Short problem a
Answer these questions using the passage on declarations of title to land.
(i) Which case is cited for the rule that a plaintiff's first duty is to show clearly the area of land to which the claim relates?
(ii) What reason does the passage give for insisting on accurate plans?
(iii) On what condition can the court grant title to only the part of the land that is proved or conceded?

Passage to read
::::::::
I think it is an elementary requirement of our land law that the first duty of any plaintiff claiming from the court a declaration of title to land is to show clearly the area of land to which his claim relates:- Akinola Baruwa v. Ogunshola (1938) 4 W.A.C.A. 195. This duty a plaintiff can discharge, either by describing the land with such particularity that a surveyor can from his description produce an accurate plan of the land:- Kwadzo v. Adjei (1944) 10 W.A.C.A. 274 or, by himself producing an accurate plan of the land showing precise boundaries. If the plan is inaccurate in the sense that the boundaries are imprecise or that the oral evidence does not tally with the details appearing on the plan, then the trial court will be justified in regarding such a plan as vague and unsatisfactory and again justified in refusing to find a declaration of title on such a plan: Udekwe Amata v. Udogu Modekwe and Ors. (1954) 14 W.A.C.A. 580. The reason for insisting on accurate plans is simply to enable the parties and other persons claiming through them to know precisely the area of land to which the judgment and orders relate:- Maberi v. Alade (1987) 2 N.W.L.R. (Part 55) 101 at p.106. Enforcement of a judgment and order of injunction based on an inaccurate plan will create difficulties, untold difficulties. Where parties own land abutting a common boundary that common boundary will be shown with particularity and precision: Okorie and Ors. v. Udom and Ors. (1960) 5 F.S.C. 162 at p.166; Udofia & anor. v. Afia and ors. Andy v. Akpabio and ors. (1940) 6 W.A.C.A. 216. Another feature of our land law which has to be kept in view while considering Issue No. 1 above is that where a party claims a specific area of land and can only prove title to a part of that area of land or where the defendant concedes part of the land claimed, the court can grant the plaintiff title to the area proved or conceded but if; and only if, that area is definite and can be easily hatched out of and excised from the total area claimed, see Abudu Karimu v. Daniel Fajube (1968) N.M.L.R. 151 and Anukwua and ors. v. Ohia and ors. (1986) 5 N.W.L.R. (Pt. 40) 150 at p.161. Otherwise the declaration may be rightly refused.
::::::::
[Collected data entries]
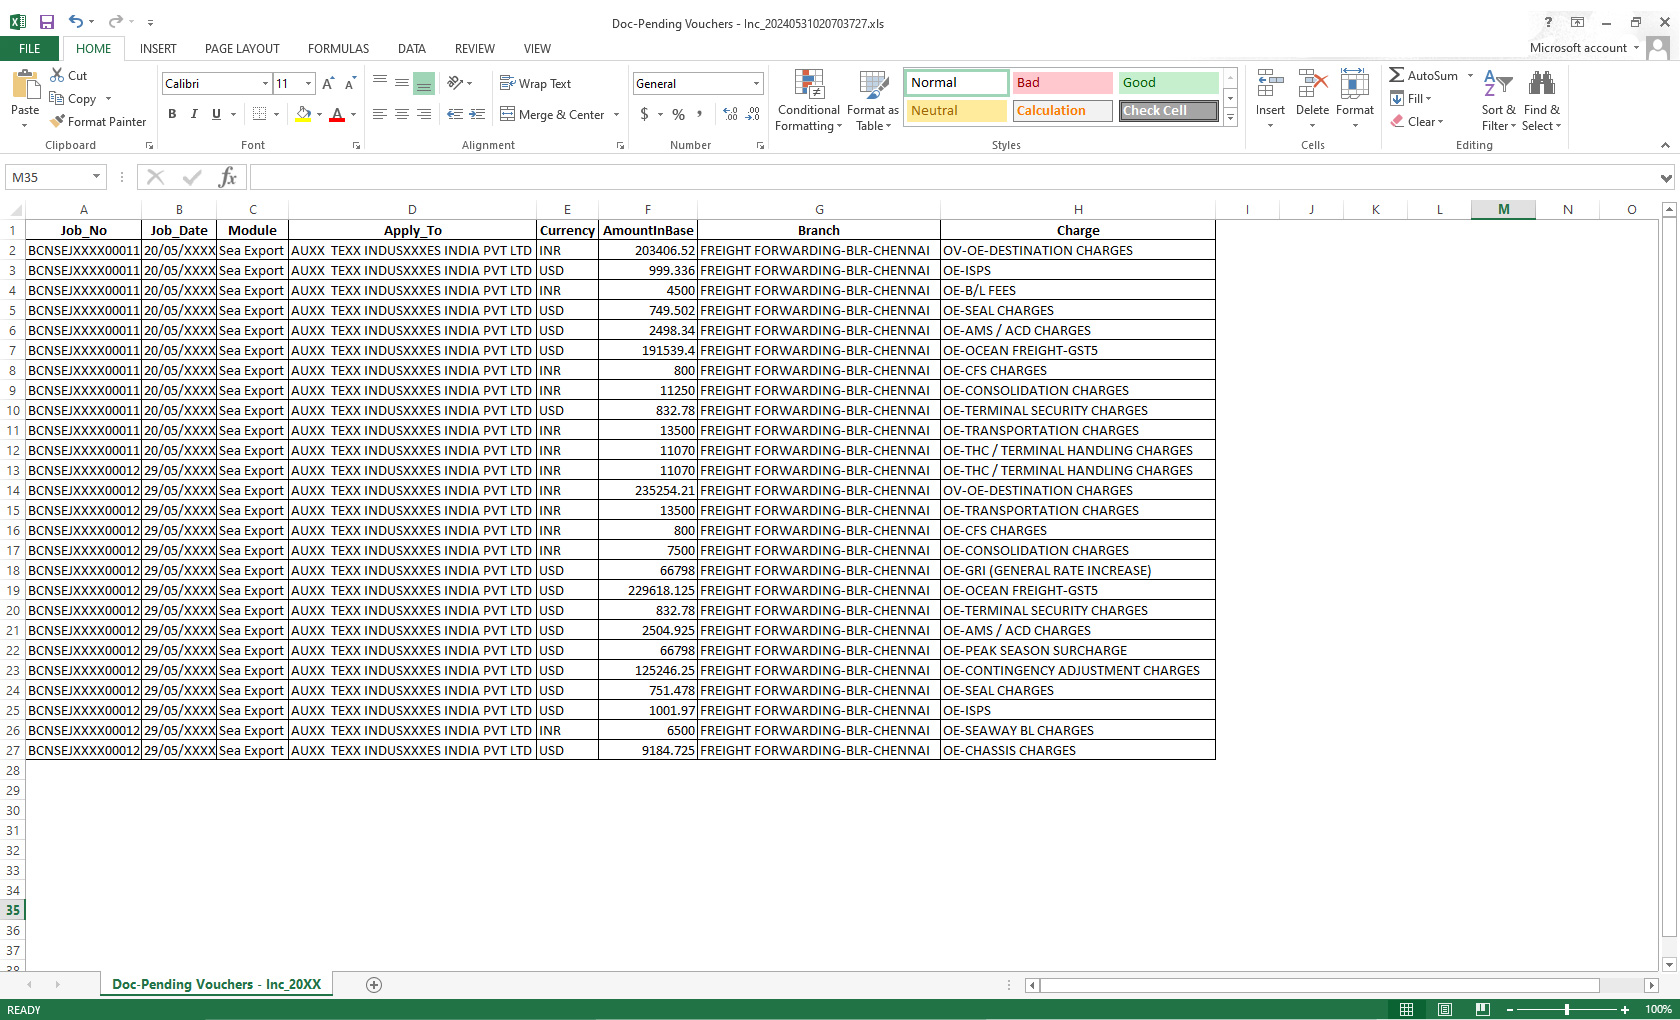The width and height of the screenshot is (1680, 1020).
Task: Toggle Italic formatting
Action: pyautogui.click(x=194, y=114)
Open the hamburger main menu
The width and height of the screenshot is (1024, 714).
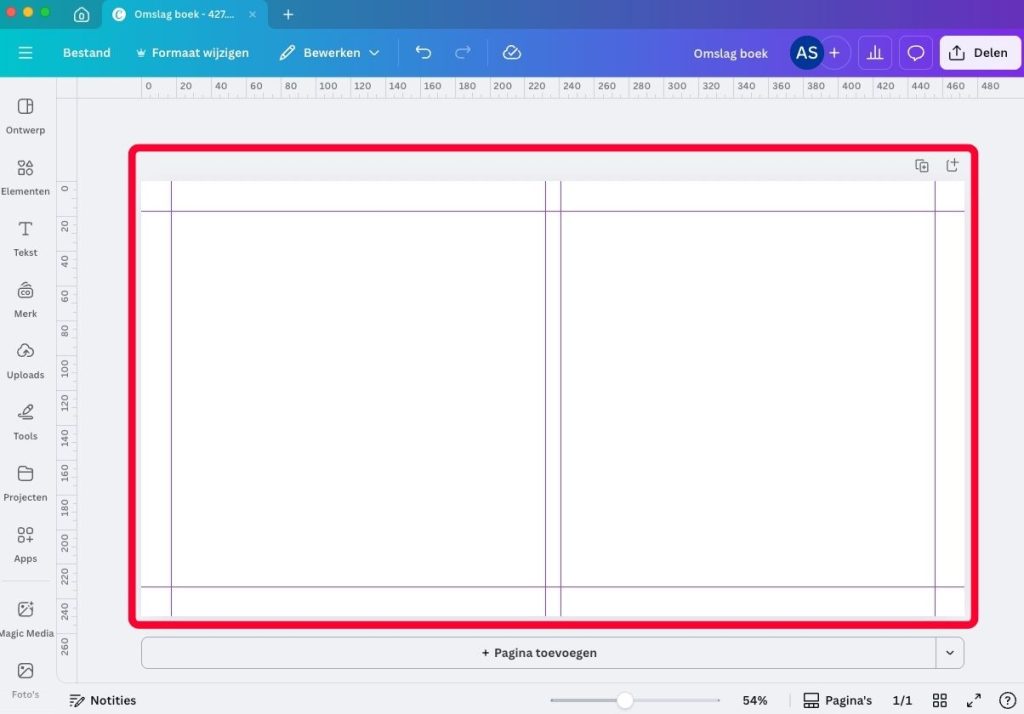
::::::::
Short problem b
Retype every line of the collected data entries above exactly, leaving the pictures out of your answer.

Finished answer a
(i) Akinola Baruwa v. Ogunshola (1938) 4 W.A.C.A. 195.
(ii) To enable the parties and other persons claiming through them to know precisely the area of land to which the judgment and orders relate.
(iii) Only if that area is definite and can be easily hatched out of and excised from the total area claimed.

Finished answer b
The width and height of the screenshot is (1680, 1020).
Task: Toggle Italic formatting
Action: pyautogui.click(x=194, y=114)
Open the hamburger main menu
The width and height of the screenshot is (1024, 714).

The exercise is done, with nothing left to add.